By Erica York, Tax Foundation
Business investment in the United States is on the rise. Bloomberg Markets reports that among the 130 S&P 500 companies that have reported results for the first quarter of 2018, capital spending increased by 39 percent—the fastest growth in seven years.
An increase in how much businesses are investing is good news, as business investment is a determinant of the long-term size of the economy. Increased capital expenditures can increase the size of the stock of capital, such as plants, machinery, and equipment. In the long run, a larger capital stock leads to higher levels of productivity, employment, output, and incomes.
Bloomberg markets also reported that net buybacks (16 percent) and dividends (11 percent) rose, but not by as much as capital spending (39 percent).

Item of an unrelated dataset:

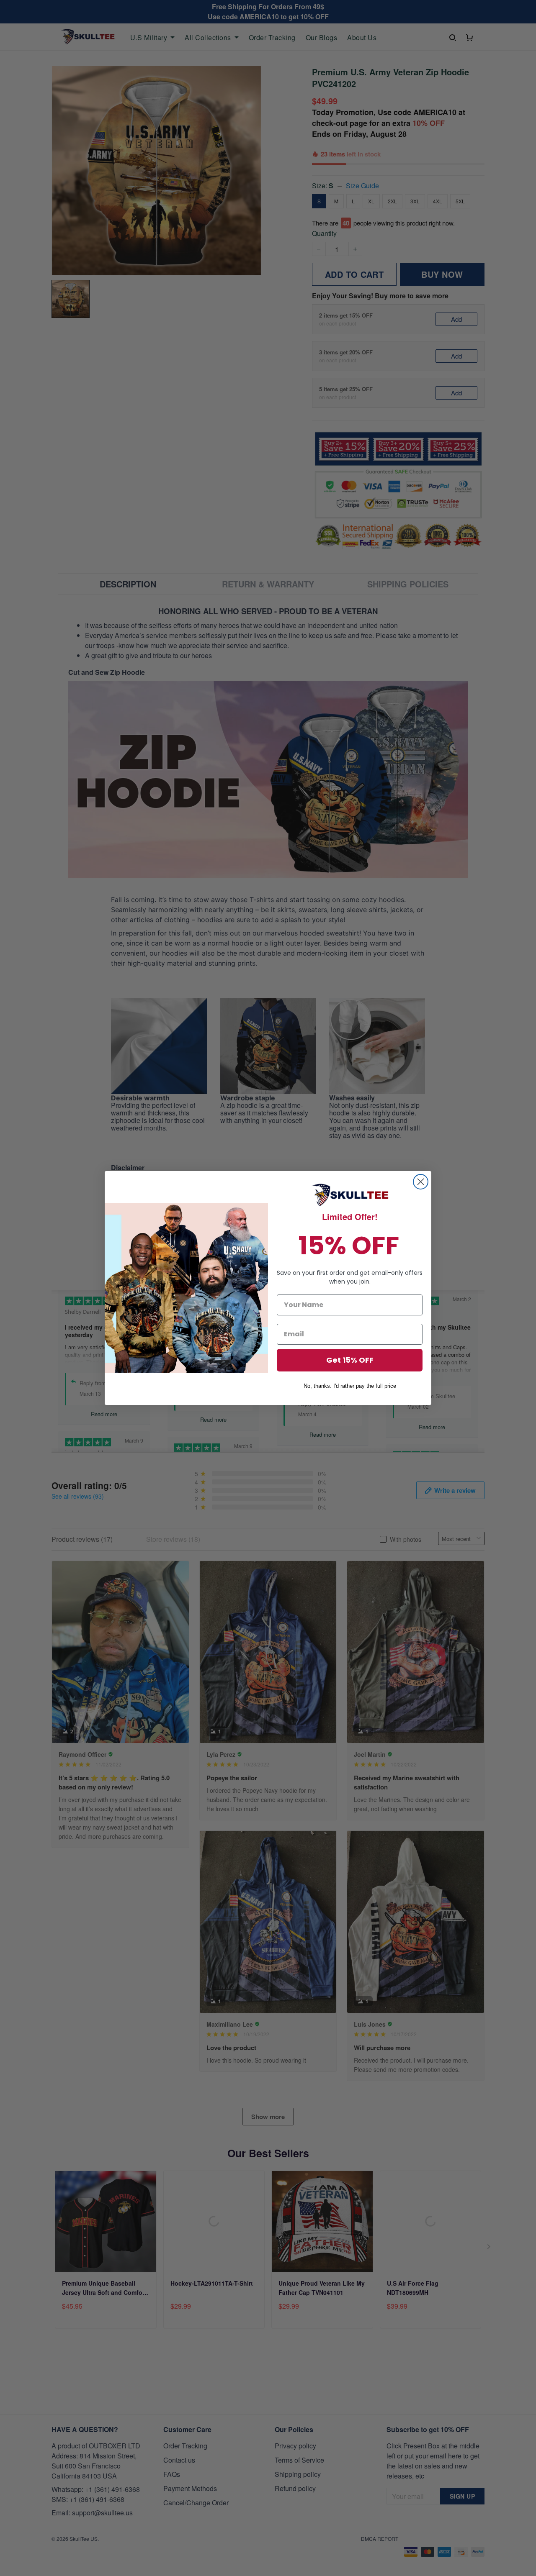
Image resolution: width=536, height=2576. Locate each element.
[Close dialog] (420, 1181)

It is not yet clear that this data is related to the TCJA, but these changes are all things one would expect. The TCJA reduced the corporate tax rate from 35 percent to 21 percent. As we have written before, a corporate tax cut will have two effects, one short-term and one long-term. Companies will receive a windfall to the cut on existing investment that they can return to shareholders through increased dividends and buybacks. But at the same time, companies face a lower tax burden for new investments, which encourages more capital spending that eventually translates into higher productivity and wage growth.
Graph retrieved from Bloomberg.
The most significant pro-growth provisions of the Tax Cuts and Jobs Act are the corporate rate reduction to 21 percent and 100 percent bonus depreciation of short-lived assets, both of which should encourage increased capital formation. While it is too soon to tell whether this increase in investment is due to the new tax law, it is a positive development for our economic outlook.